まず、ミチャ用に、手早くパジャマを描いた。
「オオー!」
なにもない空間にパジャマが出現するのを見て、ミチャが驚きの声をあげた。
「フフ、すごいでしょ」
あ、いけない。下着も要るのか。そういえば、さっき脱がせたミチャの服に、ブラはなかったな。サラシみたいに布を巻きつけてた気がする。やっぱりブラのほうがいいかな。
サイズのことはあまり深く考えず、ミチャの体型をイメージしながら描いてみる。パステルグリーンのかわいらしい下着ができあがった。
最初はブラが窮屈そうで嫌そうにしていたが、洗面台の鏡に映してあげると、自分の下着姿に満足してくれたらしい。
「気に入ってくれた?」
うーん、自分で描いといて言うのもなんだけど、色っぽいなあ。
私も自分の着るものを用意しないと。家で着ているお気に入りのパジャマをイメージしてみた。薄いピンクの地にハート柄のキャミソールとショートパンツ、それにパーカーがセットになっている。
「お、かわいい。うろ覚えで描いたにしては、再現度けっこう高いかも」
鏡をのぞいていると、ミチャが不満そうになにか言ってくる。
「え、なに? ひょっとして、同じのが着たいってこと?」
私がパジャマを指して尋ねると、ミチャはうれしそうに何度もうなずく。
「ゼイタクなやつだなあ」
仕方ないから、同じデザインのパステルグリーンで、ミチャのサイズに合わせて描いてあげた。
「ホー!」
ミチャはご満悦の様子だけど、冷静に見て、私より似合ってるのでは…? このデザインは、胸が大きいと、セクシーでとってもかわいい。腹立つなあ。
「どうです? 描けましたか?」
廊下の奥からペト様の声がした。
「あ、ごめんね。
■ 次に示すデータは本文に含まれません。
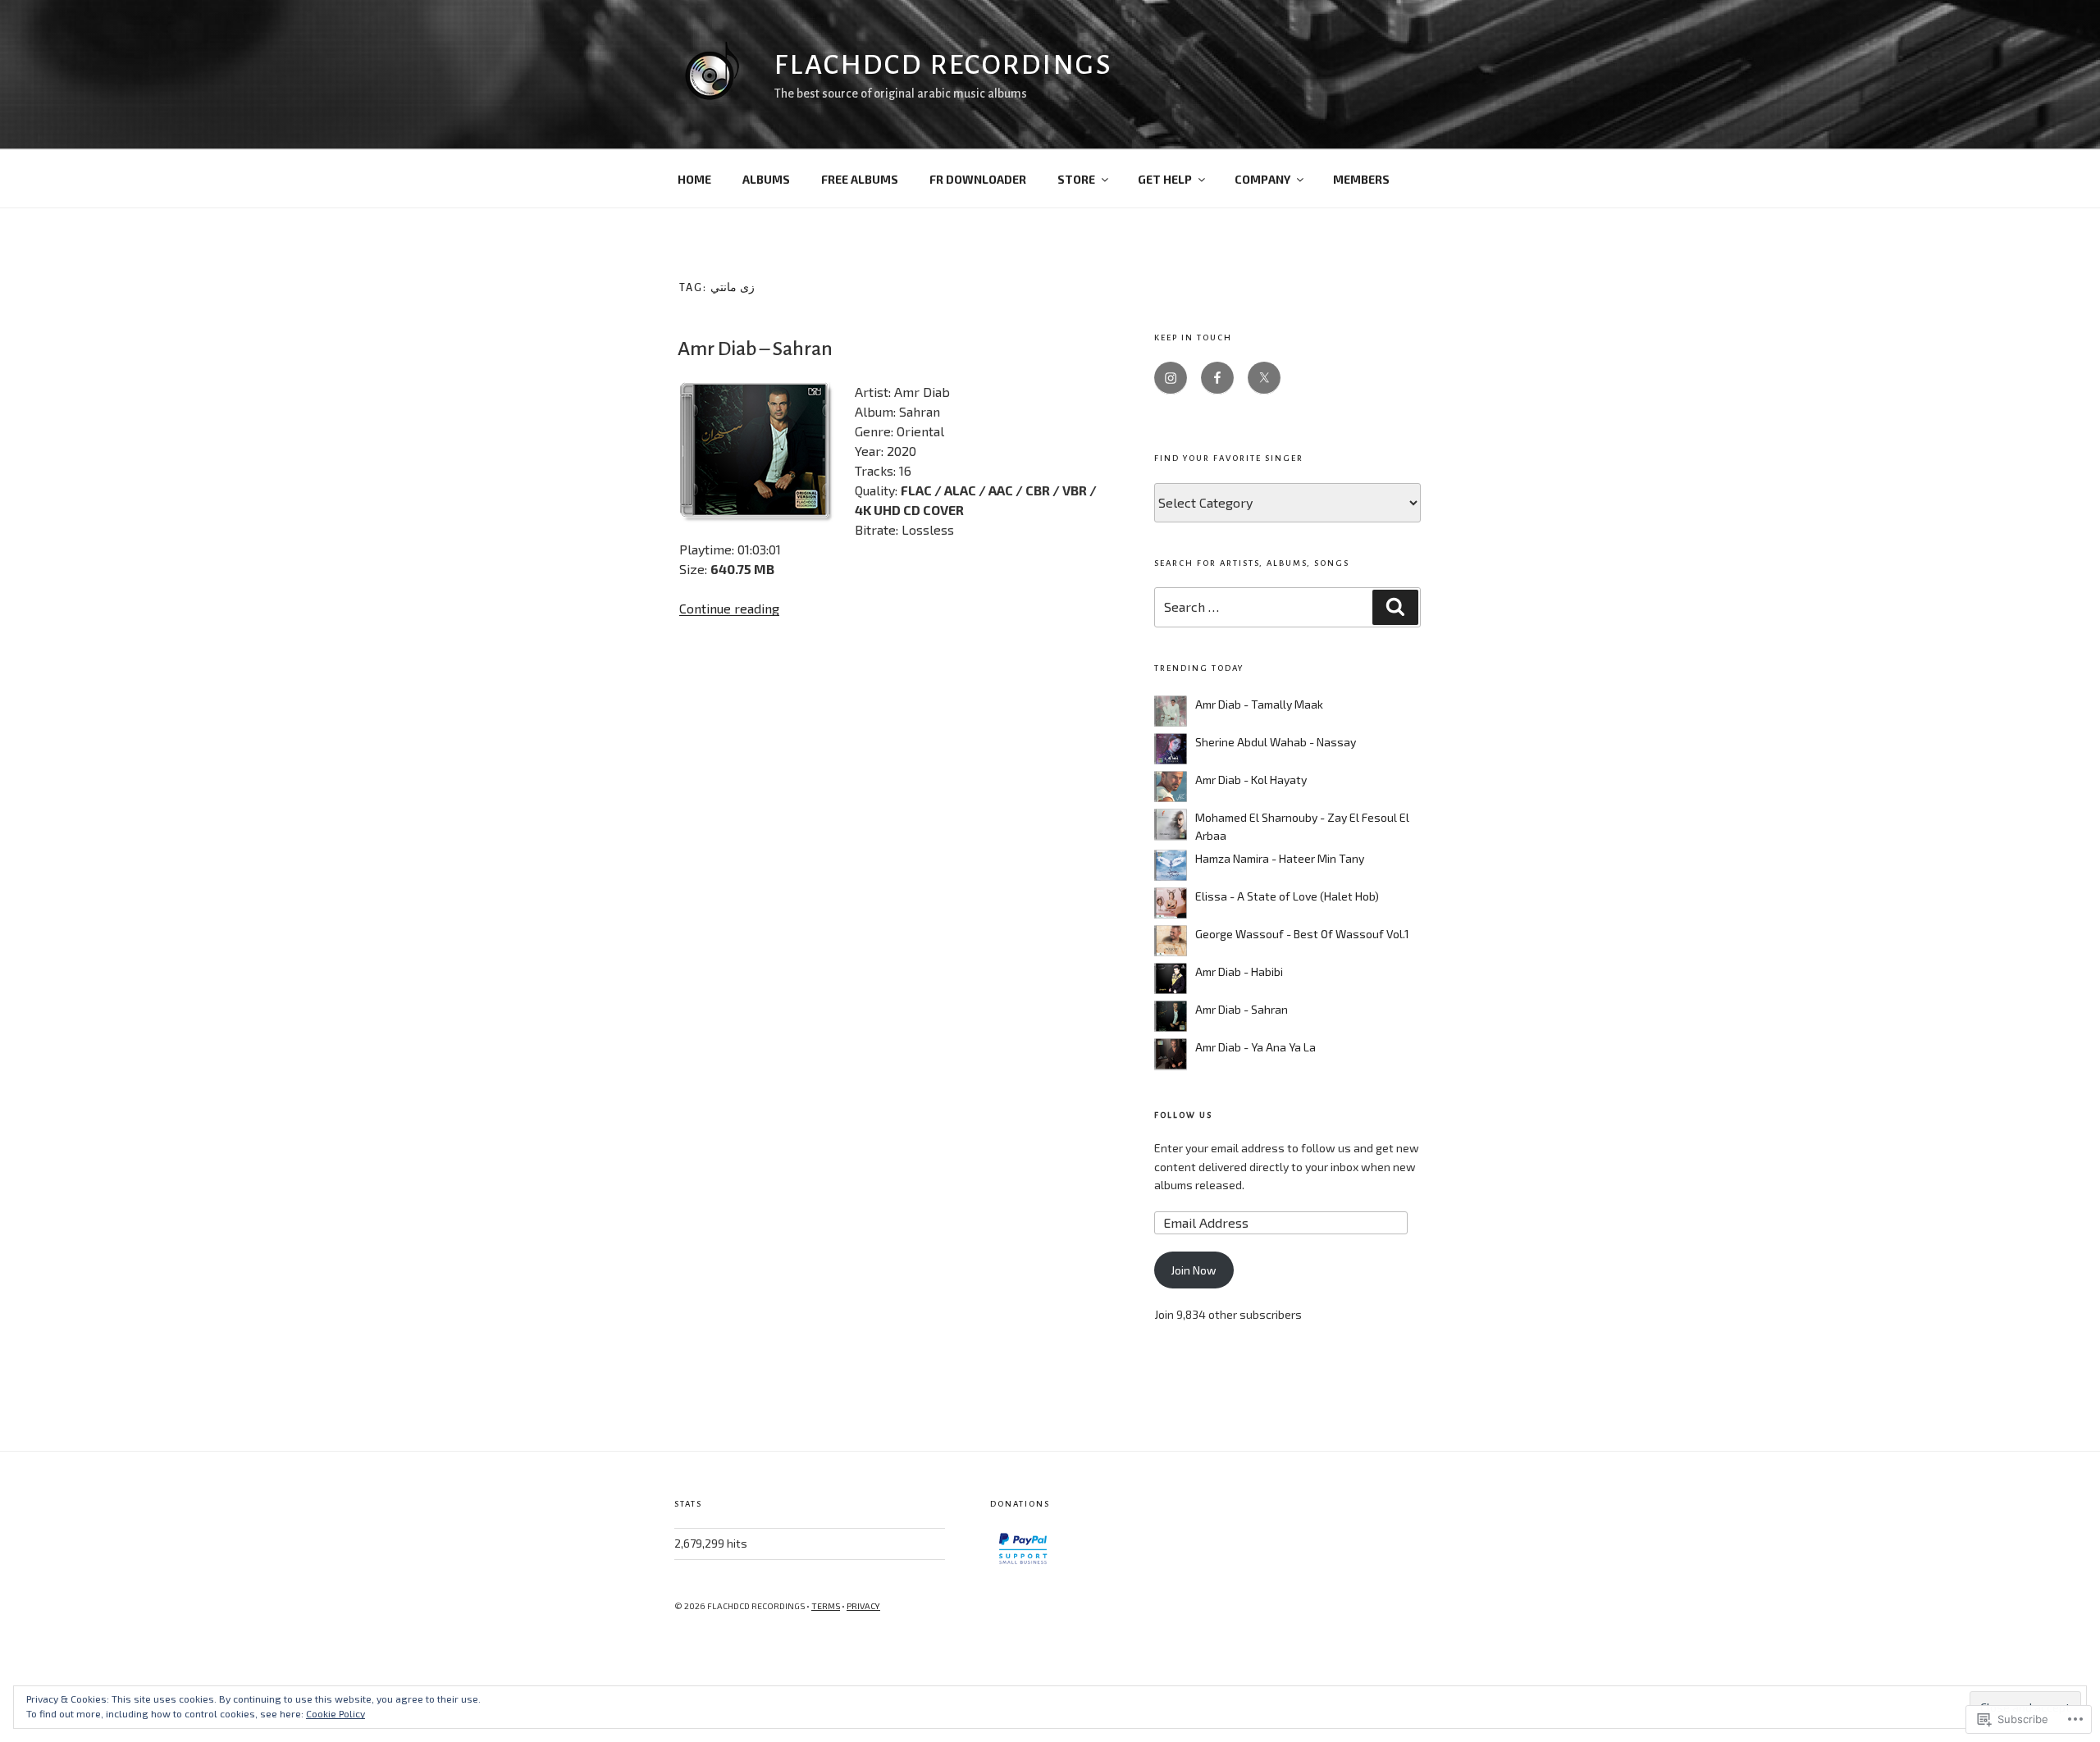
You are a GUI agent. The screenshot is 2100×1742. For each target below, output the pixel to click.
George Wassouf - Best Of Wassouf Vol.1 (1302, 934)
お待たせしました!」
◇
居間に戻って、二人でパジャマ姿のお披露目をすると、ペト様も喜んでくれた。
「とっても素敵ですよ!」
「ペーターにそう言われると、照れます」
「これ、撮影しておきましょうよ」
「あ、はい」
すっかり動画撮影が気に入ったみたい。ペト様は、スマホをとってくると、私に手渡した。
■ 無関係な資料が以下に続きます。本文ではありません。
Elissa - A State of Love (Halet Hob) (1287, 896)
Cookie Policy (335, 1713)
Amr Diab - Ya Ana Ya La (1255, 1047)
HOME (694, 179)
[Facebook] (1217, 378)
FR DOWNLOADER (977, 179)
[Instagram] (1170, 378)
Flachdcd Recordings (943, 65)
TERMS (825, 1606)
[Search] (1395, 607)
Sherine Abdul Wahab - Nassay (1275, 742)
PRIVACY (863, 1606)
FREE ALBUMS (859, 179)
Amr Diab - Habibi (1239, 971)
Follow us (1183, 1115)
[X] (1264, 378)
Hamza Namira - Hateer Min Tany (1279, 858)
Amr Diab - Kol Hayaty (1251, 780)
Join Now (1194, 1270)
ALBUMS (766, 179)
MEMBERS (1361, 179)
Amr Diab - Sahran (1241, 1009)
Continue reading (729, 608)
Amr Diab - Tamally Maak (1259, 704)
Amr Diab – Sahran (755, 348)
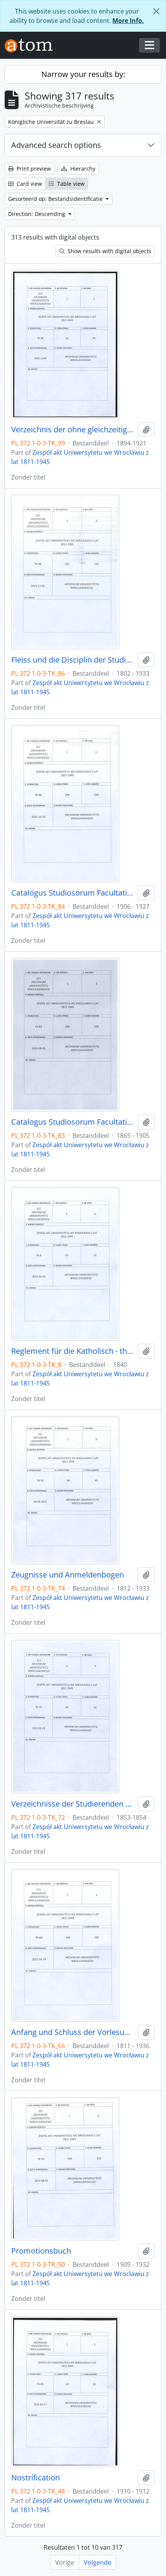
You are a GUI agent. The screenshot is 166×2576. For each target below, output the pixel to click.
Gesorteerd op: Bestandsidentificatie (56, 198)
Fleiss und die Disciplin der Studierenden (73, 660)
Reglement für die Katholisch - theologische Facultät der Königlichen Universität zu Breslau (73, 1351)
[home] (32, 45)
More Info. (128, 20)
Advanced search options (56, 145)
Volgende (97, 2562)
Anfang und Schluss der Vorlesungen (73, 2032)
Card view (28, 183)
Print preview (33, 168)
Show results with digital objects (108, 251)
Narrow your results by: (83, 74)
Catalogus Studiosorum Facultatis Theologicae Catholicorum (73, 892)
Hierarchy (82, 168)
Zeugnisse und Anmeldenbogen (67, 1574)
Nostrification (35, 2477)
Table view (70, 183)
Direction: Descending (37, 214)
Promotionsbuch (41, 2251)
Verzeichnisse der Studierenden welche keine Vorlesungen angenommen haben (73, 1804)
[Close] (156, 11)
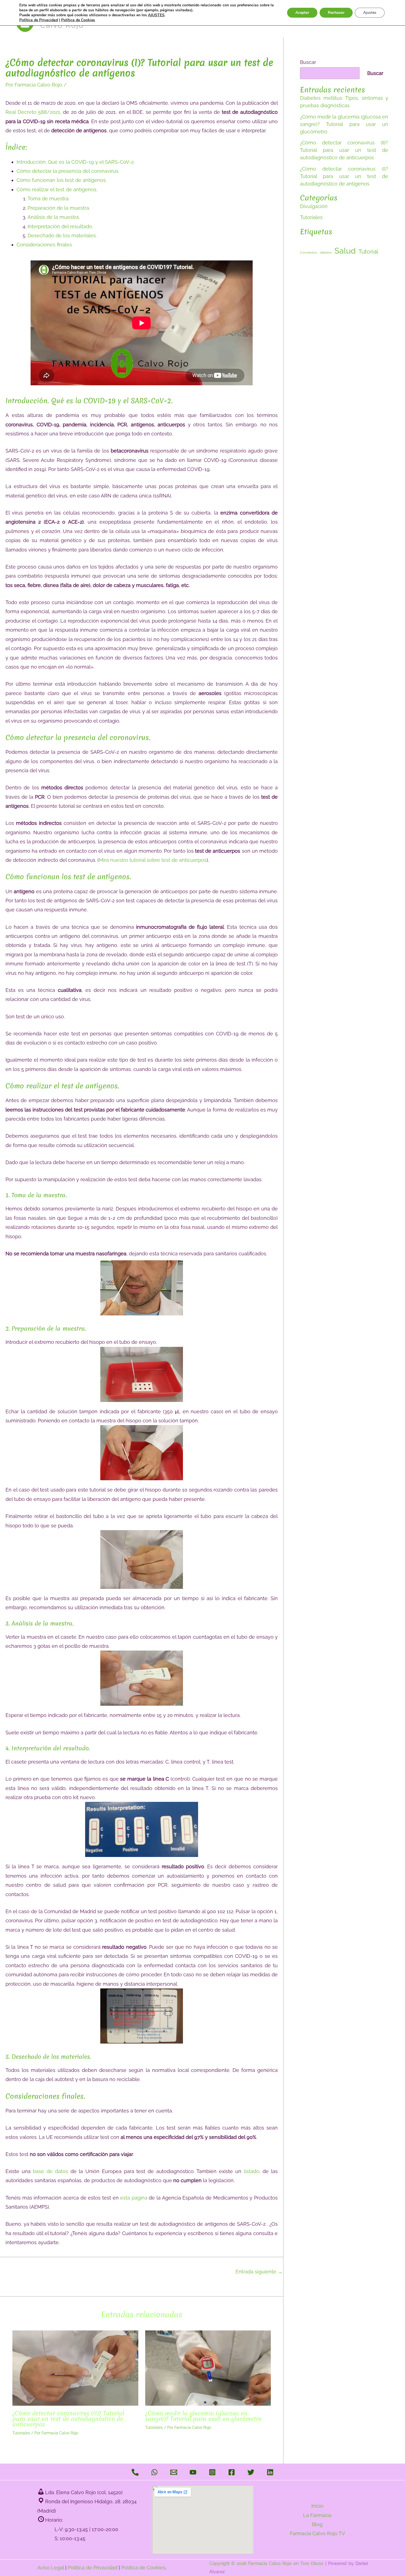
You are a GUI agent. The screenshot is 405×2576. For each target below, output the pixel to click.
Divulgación (314, 206)
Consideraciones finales (44, 244)
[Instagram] (212, 2472)
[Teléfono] (135, 2472)
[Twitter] (250, 2472)
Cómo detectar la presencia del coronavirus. (68, 171)
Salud (345, 250)
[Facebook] (231, 2472)
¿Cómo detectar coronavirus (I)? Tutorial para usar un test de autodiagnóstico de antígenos (344, 176)
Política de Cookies (143, 2567)
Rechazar (336, 12)
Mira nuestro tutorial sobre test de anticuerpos (153, 860)
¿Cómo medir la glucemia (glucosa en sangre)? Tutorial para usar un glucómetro (203, 2416)
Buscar (308, 62)
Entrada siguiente (259, 2271)
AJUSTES (156, 15)
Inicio (317, 2506)
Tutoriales (21, 2433)
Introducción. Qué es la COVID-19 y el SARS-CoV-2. (75, 162)
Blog (317, 2524)
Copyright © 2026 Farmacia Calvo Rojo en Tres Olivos (267, 2563)
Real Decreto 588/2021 (33, 112)
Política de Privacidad (92, 2567)
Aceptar (302, 12)
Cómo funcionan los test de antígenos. (62, 180)
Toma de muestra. (48, 198)
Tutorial (368, 251)
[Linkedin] (270, 2472)
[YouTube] (193, 2472)
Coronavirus (308, 252)
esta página (133, 2198)
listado (251, 2171)
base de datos (50, 2171)
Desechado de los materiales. (62, 235)
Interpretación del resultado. (60, 226)
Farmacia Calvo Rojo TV (317, 2533)
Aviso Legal (50, 2567)
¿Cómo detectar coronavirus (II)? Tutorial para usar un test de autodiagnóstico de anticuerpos (68, 2418)
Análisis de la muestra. (54, 217)
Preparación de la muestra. (59, 208)
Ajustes (369, 12)
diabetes (326, 252)
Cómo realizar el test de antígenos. (57, 189)
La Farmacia (317, 2515)
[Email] (173, 2472)
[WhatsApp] (154, 2472)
「ああ、これね。この数字を入れたら、使えるようになるから」
私は、画面にゆっくりと6桁のパスコードを入れてみせた。
「覚えた?」
「教えてもらっていいんですか?」
「うん、ペーターなら」
「ありがとう。これでなにかあったとき、いつでも記録できますね」
「ですね」
ミチャと私が並んで立つと、ペト様は、感心したように言った。
「かわいらしい。姉妹みたいですね」
姉妹ねえ。なんか、二人を見比べてる?
「とてもよく似合ってますよ」
「これ、家で着てたやつなんです」
「へえ! 日本は服のデザインも洗練されているんですね」
「気に入ってくれた? じゃあ、ペーターにもいろいろ服、用意します!」
ペーターに撮ってもらった動画をミチャにも見せると、大喜びだった。操作方法を覚えると、何回も再生している。そのうち、鼻歌まで歌い出した。